The American Medical Association’s practice management tools aim to solve burnout at the level of individual practices and larger health systems.
From yoga to mindfulness meditation, there are no shortage of solutions for physicians experiencing burnout.
However, “to start with individual changes is like telling the canary in the coal mine they should just try harder,” says Christine Sinsky, MD, vice president of professional satisfaction at the American Medical Association (AMA), and a general internist.
She considers physicians “highly resilient” as a group and emphasizes, “If this group is struggling, the environment must be particularly problematic.”
Sinsky believes that change has to happen (and is happening) at three levels:
Change can certainly start with individual physicians. In her own general practice of the past 30 years, where she still works 20% of her weekly hours, she has implemented changes “focused at the level of work flow and task sharing where the day-to-day work happens.” She believes that most primary care practices can save three to five hours of patient care every day by reengineering the way work is done.
To facilitate these kinds of changes, the AMA has created a series of free online practice transformation toolkits that include videos and downloadable PDFs, which qualify for continuing medical education units (CME), and are approved by Medicare’s Quality Payment Program (QPP) as improvement activities.
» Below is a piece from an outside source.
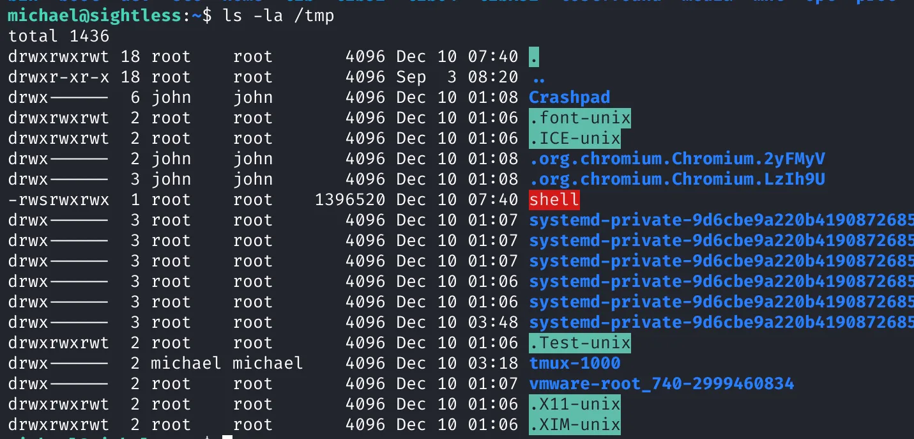Select .org.chromium.Chromium.2yFMyV folder name
914x439 pixels.
(677, 158)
They are organized into categories such as professional well-being and patient care, though it’s the modules on workflow that she thinks are the most practical for physicians.
For larger medical systems, she recommends their newest module, called the Organizational Foundation for Joy in Medicine, which makes plain that what’s good for physicians is good for the bottom line, as well: “A more engaged, satisfied workforce will provide better, safer, more compassionate care to patients, which will, in turn, reduce the total costs of care,” the module notes.
This module also includes business calculators that allow a medical institution or team to calculate the time or money they will save with a particular intervention by adding a dollar value to the number of physicians they must replace due to burnout. “That will be permissive to organizations to consider investing in activities that will reduce burnout,” she says.
At the system level
Sinsky traces the “well-intended” move by the Centers for Medicare & Medicaid (CMS) in pushing physicians toward a greater use of technology, especially electronic health records (EHRs), as a major source of burnout.
“I believe physicians are burning out because in the current environment we recognize that we are spending our days doing the wrong work for our patients; work that doesn’t make the patients happier or healthier and work that keeps us from connecting with the reason we went to medical school.”
In her own practice she notes that the new EHR her practice adopted several years ago to conform to CMS’s Meaningful Use program added superfluous work to her day. “It shouldn’t take 32 clicks to order and record a flu shot as it does with my EHR. The daily frustrations with my EHR are related to its design, implementation, and regulation.”
To this end, getting a handle on the problem of burnout should not only be the job of individual physicians or the medical systems, she says, but other parties that play an integral role, such as CMS, the vendors who create the EHRs and others. “It’s a complicated problem, a big old knot, and no individual physician or individual entity can solve it by itself,” she insists.
Overall, Sinsky is optimistic. “This is a solvable problem. I wouldn’t be devoting my work life to this topic if I felt it was futile.” She believes that by pairing solid data that asks the question “Is this a wise use of the societal investment in the training of physicians?” with resources, tools and innovations like those at the AMA and others cropping up because “the medical community is at the breaking point,” will help advance the conversation.